Rifiuti romani, riflettori su Aciam
La presidente Panei “interrogata” dalla Commissione ambiente
AVEZZANO. Sui rifiuti in arrivo da Roma all’impianto Aciam di Aielli la Commissione ambiente “interroga” presidente e amministratore delegato della società partecipata Aciam, Lorenza Panei e Alberto Torelli, e “congela” ogni decisione sul punto dopo aver acquisito i documenti.
«Gli amministratori di Aciam ci hanno fornito la loro ricostruzione della vicenda che ha aperto le porte a 40mila tonnellate di rifiuti all’anno da Roma», commenta il consigliere di minoranza, Leonardo Casciere, «per verificare l’iter nel dettaglio e la posizione assunta dal Comune di Avezzano, vogliamo vedere i documenti, dopodiché andremo in consiglio per decidere nel merito».

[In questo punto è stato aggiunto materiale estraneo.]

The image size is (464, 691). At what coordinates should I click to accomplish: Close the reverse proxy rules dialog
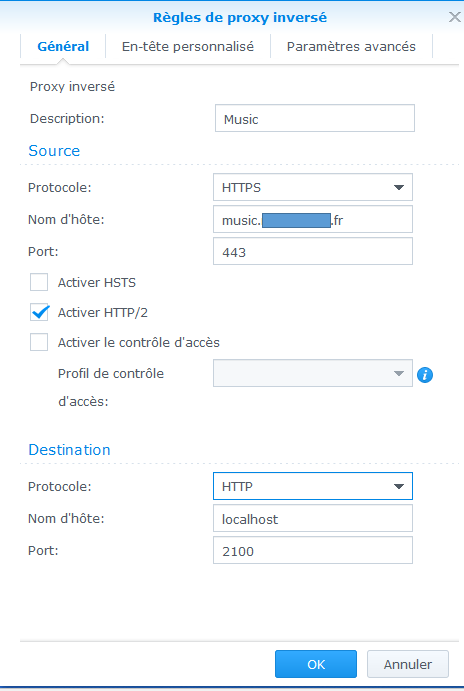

La questione rifiuti da Roma ha infiammato le cronache nelle scorse settimane e dato il là all’interrogazione consiliare mirata a fare piena luce, in sede politica cittadina, al percorso seguito da Aciam per accogliere i rifiuti (180 tonnellate al giorno) dalla capitale. Scelta che la presidente e l’amministratore delegato di Aciam hanno illustrato ripercorrendo le tappe dell’accordo formalizzato nel 2014, «approvato dai 48 Comuni soci della società mista (Avezzano è il socio pubblico con più quote, ndc) che», ricorda la Panei, «con il forte aumento della raccolta differenziata nella Marsica consentì all’impianto di Aielli, avviato alla riconversione, di continuare a operare a pieno regime salvaguardando la forza lavoro, in un impianto sicuro che produce compost per l’agricoltura, mentre l’indifferenziato viene smaltito in discariche fuori dal territorio». Bocce ferme, quindi, in attesa della convocazione bis, dove carte alla mano, i consiglieri potranno fare una valutazione sul punto. Il presidente della Commissione ambiente, Alberto Lamorgese, sottolinea che «la questione dei rifiuti merita un approfondimento prima in Commissione e poi in consiglio comunale». (m.s.)